A Concert: Behind Prison Walls is the fifty-fourth overall album and a live album recorded by Johnny Cash at the Tennessee State Prison in 1974. The album features a total of seven performances by Cash with his backing band the Tennessee Three. It also features a total of nine performances by Linda Ronstadt, Roy Clark, and Foster Brooks.

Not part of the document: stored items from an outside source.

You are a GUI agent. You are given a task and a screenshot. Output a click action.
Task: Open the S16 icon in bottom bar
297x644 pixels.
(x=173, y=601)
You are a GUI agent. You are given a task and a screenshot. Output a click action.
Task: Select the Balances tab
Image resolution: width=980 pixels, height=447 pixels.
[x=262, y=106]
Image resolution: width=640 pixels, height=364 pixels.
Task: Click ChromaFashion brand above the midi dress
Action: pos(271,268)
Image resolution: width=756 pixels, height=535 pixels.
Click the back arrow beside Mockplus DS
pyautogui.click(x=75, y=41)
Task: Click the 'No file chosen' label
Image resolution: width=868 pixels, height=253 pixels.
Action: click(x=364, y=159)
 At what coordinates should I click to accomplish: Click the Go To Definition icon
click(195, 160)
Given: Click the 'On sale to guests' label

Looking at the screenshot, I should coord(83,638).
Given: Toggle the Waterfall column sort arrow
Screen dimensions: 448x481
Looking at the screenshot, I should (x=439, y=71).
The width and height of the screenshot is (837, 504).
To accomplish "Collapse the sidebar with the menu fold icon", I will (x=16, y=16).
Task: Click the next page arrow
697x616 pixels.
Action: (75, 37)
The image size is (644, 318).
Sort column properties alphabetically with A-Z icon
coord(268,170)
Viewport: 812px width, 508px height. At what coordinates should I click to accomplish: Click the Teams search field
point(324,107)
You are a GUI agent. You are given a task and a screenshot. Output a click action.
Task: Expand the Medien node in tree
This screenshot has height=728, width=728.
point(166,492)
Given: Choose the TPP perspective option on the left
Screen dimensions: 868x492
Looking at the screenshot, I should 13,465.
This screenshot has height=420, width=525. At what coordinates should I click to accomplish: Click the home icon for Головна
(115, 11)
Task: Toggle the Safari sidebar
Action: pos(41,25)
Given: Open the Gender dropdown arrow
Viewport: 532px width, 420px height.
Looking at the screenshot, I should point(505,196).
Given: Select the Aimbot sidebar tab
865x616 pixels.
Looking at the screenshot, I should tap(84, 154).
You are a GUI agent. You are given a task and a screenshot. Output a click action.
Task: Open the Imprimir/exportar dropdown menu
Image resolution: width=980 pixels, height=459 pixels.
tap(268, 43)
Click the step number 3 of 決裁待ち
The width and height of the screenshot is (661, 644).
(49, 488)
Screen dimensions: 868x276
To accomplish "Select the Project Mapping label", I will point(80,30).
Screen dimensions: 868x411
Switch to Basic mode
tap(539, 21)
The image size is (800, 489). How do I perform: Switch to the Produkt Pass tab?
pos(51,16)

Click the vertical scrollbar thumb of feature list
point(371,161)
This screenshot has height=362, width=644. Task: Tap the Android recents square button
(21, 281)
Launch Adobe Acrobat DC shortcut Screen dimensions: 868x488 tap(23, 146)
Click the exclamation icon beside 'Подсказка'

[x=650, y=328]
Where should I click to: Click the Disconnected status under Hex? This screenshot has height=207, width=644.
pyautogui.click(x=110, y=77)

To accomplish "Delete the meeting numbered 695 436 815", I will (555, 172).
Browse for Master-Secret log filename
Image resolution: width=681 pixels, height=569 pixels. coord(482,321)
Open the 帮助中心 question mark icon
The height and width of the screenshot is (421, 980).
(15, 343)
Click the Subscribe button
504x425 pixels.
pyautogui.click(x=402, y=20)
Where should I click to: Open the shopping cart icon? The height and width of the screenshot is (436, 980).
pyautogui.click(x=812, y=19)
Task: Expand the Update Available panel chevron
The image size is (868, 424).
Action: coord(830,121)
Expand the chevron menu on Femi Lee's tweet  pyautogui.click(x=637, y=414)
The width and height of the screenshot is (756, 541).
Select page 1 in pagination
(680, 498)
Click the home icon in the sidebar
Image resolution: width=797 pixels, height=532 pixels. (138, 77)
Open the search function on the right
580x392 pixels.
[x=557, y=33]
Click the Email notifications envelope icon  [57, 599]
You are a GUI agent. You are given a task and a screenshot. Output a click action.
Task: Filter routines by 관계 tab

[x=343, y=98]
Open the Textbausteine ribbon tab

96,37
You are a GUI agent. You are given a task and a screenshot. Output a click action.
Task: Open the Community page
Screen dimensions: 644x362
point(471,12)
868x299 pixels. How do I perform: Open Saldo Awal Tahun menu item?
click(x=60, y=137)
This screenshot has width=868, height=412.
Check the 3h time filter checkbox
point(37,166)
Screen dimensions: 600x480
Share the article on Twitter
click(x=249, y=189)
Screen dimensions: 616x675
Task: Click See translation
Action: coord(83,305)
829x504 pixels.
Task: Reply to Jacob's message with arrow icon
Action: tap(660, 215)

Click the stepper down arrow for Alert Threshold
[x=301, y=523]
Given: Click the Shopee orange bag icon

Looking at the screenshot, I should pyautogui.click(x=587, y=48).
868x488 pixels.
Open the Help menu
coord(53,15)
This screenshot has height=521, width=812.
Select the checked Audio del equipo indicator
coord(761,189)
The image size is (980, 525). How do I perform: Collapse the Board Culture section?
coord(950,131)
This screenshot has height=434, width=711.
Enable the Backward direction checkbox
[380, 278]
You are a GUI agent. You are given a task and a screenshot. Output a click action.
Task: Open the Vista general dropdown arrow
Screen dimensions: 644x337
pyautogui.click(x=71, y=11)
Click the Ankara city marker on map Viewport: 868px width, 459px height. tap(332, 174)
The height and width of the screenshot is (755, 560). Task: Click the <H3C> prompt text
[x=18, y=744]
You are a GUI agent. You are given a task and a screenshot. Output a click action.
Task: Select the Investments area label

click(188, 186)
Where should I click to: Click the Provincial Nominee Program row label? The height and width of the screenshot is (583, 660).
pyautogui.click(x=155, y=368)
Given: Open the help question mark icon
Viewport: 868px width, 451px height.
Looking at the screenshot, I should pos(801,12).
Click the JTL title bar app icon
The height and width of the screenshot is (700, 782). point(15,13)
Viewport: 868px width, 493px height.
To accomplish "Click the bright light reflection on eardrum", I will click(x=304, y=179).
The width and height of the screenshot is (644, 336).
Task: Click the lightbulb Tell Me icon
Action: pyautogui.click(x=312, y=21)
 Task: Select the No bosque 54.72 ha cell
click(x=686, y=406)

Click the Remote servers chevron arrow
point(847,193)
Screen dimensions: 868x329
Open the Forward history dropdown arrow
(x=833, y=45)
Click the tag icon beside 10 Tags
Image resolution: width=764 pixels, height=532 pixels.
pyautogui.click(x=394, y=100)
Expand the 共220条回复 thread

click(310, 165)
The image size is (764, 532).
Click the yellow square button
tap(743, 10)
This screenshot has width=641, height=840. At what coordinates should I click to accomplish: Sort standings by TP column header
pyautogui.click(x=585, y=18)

The album is the soundtrack to a television special featuring the concert (Bill Turner, the same narrator from the broadcast, can be heard introducing acts on the album). It was not intended for release as a soundtrack album, but did eventually see release as such in 2003. It was released only 11 days after Cash's death and as such stands as his first posthumous release of previously unreleased performances, though it was not planned as such. A DVD of the broadcast was also released.

A Concert: Behind Prison Walls stands as the fourth and final album of Cash's conceptual series of live albums recorded before an audience of prison inmates. The other three are, chronologically, At Folsom Prison (1968), At San Quentin (1969) and På Österåker (1973).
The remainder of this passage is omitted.